The Mermaids Singing is a lyrical, intricately woven tale of three generations of women bound together by love, pain, hidden histories and unresolved conflict.

Set in Ireland and spanning several generations and continents, MERMAIDS is a contemporary story steeped in mother daughter discord by first time author, Lisa Carey. The author captures the west coast of Ireland, the Island of Inis Muruch, a haunting and mysterious place shrouded in potent Irish myth where sea mermaids sing and lure the unsuspecting into the emerald seas.

Carey is a polished writer who captures the heart and soul of Ireland - waltzing the reader through mythical terrain - and is able to control the three voices of very different feisty women we follow in this lush tale of unspoken love between mothers and daughters.

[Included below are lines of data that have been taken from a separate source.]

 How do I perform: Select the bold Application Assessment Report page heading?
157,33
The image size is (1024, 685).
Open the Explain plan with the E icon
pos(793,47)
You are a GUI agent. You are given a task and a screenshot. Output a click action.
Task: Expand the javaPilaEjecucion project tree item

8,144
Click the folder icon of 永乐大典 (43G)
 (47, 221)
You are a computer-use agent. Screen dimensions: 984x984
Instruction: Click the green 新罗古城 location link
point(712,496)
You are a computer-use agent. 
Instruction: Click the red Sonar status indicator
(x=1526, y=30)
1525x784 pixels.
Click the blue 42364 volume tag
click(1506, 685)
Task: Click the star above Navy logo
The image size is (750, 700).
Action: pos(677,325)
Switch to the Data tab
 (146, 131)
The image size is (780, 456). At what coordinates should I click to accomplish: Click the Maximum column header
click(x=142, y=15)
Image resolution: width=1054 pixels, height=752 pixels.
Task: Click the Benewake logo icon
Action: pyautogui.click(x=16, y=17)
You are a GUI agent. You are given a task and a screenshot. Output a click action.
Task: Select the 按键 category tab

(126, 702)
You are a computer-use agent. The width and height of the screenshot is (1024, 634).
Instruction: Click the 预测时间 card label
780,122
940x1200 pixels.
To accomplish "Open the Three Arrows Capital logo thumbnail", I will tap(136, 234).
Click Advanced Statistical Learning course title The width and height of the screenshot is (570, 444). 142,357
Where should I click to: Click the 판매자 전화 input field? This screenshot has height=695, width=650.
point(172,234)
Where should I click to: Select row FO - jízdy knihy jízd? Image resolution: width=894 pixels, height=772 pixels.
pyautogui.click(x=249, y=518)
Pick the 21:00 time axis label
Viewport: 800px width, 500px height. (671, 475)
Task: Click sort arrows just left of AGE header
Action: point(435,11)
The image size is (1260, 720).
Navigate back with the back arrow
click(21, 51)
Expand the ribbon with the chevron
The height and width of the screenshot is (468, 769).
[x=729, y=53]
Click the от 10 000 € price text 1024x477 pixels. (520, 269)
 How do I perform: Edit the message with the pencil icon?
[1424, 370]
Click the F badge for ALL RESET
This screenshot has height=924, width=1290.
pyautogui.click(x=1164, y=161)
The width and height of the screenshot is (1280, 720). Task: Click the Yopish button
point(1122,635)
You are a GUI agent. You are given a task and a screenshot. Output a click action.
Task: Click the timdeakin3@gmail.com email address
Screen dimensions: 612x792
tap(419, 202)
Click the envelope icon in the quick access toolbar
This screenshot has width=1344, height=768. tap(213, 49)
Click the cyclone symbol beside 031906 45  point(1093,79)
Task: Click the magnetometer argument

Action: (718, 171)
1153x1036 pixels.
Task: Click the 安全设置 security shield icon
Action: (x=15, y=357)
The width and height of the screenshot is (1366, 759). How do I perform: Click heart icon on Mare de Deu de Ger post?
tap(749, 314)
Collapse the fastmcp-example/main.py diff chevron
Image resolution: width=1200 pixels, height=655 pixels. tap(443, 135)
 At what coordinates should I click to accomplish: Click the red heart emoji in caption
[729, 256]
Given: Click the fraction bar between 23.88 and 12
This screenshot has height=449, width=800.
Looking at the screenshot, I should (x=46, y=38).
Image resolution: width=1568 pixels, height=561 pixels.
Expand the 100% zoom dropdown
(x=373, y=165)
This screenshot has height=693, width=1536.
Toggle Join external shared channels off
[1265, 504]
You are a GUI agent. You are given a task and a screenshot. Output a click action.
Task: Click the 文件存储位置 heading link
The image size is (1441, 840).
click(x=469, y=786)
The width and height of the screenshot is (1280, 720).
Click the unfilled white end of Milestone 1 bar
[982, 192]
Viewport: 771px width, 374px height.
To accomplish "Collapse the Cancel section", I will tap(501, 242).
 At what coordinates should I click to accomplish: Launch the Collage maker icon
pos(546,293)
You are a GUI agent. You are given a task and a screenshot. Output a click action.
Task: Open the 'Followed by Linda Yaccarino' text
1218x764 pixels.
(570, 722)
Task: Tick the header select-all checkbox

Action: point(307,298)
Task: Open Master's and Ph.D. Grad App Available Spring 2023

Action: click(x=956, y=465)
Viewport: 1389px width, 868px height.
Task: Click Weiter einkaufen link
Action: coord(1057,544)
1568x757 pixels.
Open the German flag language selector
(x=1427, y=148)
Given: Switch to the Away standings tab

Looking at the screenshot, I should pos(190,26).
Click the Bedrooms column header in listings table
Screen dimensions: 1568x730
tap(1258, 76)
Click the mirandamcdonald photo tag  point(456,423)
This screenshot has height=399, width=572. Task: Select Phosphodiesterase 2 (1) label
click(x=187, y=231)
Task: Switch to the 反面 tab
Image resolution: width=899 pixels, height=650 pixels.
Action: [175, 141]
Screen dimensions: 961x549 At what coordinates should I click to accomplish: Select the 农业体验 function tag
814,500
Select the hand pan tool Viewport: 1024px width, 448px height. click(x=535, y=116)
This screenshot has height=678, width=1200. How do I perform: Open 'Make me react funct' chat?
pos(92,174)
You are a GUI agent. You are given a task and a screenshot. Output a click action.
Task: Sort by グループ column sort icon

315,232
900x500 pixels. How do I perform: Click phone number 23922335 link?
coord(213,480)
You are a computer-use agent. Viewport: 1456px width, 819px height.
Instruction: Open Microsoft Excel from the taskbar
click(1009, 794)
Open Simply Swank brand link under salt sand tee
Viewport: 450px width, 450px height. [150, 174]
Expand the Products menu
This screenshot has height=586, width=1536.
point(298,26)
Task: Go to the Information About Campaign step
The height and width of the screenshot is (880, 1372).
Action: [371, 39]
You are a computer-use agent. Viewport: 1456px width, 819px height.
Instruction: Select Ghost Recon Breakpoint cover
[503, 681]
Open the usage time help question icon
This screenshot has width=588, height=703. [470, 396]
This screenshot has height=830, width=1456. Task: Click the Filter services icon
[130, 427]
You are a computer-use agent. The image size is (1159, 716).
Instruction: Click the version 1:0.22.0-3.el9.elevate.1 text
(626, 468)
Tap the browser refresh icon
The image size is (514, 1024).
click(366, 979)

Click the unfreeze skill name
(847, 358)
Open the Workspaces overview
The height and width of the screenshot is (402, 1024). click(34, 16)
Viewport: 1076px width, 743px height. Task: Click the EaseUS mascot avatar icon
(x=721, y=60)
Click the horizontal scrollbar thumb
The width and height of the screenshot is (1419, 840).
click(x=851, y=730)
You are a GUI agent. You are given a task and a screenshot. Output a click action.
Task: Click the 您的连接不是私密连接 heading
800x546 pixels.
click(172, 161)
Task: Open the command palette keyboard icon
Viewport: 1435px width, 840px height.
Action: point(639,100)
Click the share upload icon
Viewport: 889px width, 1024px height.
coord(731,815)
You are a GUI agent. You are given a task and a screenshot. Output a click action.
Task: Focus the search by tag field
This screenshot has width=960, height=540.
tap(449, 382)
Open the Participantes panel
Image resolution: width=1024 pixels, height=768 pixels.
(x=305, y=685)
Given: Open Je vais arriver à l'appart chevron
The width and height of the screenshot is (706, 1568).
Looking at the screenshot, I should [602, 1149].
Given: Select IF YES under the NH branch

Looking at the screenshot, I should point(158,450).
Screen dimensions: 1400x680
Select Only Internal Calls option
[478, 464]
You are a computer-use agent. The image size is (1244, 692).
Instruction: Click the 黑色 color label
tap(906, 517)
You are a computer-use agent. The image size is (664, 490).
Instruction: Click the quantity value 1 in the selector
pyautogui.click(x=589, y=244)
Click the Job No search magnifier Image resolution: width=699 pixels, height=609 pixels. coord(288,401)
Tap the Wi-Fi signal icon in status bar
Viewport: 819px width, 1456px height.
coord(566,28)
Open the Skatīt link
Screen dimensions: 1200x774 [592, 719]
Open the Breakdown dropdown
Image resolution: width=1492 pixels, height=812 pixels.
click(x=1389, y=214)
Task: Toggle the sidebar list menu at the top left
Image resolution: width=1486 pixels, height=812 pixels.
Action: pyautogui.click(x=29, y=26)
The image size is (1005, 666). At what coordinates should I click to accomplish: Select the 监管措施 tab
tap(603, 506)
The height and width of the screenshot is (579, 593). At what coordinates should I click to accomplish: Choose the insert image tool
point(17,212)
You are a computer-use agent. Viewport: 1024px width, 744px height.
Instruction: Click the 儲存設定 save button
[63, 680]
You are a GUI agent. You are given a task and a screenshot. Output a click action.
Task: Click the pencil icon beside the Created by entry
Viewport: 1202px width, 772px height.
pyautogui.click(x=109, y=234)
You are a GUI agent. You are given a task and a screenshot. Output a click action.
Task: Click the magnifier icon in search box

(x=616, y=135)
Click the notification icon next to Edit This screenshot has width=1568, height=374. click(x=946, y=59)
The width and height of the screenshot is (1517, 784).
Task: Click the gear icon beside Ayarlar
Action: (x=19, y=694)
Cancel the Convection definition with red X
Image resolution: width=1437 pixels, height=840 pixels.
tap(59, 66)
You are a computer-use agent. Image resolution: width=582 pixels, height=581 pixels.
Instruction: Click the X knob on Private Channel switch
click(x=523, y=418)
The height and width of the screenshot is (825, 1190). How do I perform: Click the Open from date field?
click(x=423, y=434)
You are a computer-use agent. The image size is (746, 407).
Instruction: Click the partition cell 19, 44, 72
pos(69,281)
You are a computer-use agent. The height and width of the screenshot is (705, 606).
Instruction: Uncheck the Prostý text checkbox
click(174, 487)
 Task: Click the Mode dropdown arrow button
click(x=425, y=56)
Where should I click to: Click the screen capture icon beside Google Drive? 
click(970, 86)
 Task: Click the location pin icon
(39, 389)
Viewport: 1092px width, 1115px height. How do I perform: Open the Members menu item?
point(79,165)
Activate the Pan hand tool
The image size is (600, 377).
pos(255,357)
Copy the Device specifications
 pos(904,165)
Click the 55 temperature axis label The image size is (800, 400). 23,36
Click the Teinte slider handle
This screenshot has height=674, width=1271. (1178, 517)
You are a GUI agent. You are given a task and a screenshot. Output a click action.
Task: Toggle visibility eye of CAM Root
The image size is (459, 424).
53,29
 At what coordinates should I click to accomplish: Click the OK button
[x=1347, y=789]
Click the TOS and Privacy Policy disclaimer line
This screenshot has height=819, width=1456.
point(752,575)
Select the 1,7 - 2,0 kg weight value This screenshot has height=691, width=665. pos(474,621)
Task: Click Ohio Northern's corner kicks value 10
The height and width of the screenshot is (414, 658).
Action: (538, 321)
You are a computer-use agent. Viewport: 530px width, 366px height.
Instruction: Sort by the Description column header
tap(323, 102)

MERMAIDS shifts from Grace, wild and sexual who learns she is dying of cancer, to her fifteen year old daughter, Grainne, who watches her mother slowly slip away, to Cliona, who struggles with her own losses. As Grace sifts through the buried realm of her youth, she seeks to come to terms with the mother she left behind, Cliona, a staunch and fiercely determined woman locked in her own demons.

Carey has captured the spirit of generational conflict meshed in misunderstandings and longing. This is a rewarding, richly woven tale sure to entertain readers who take pleasure in reading family sagas.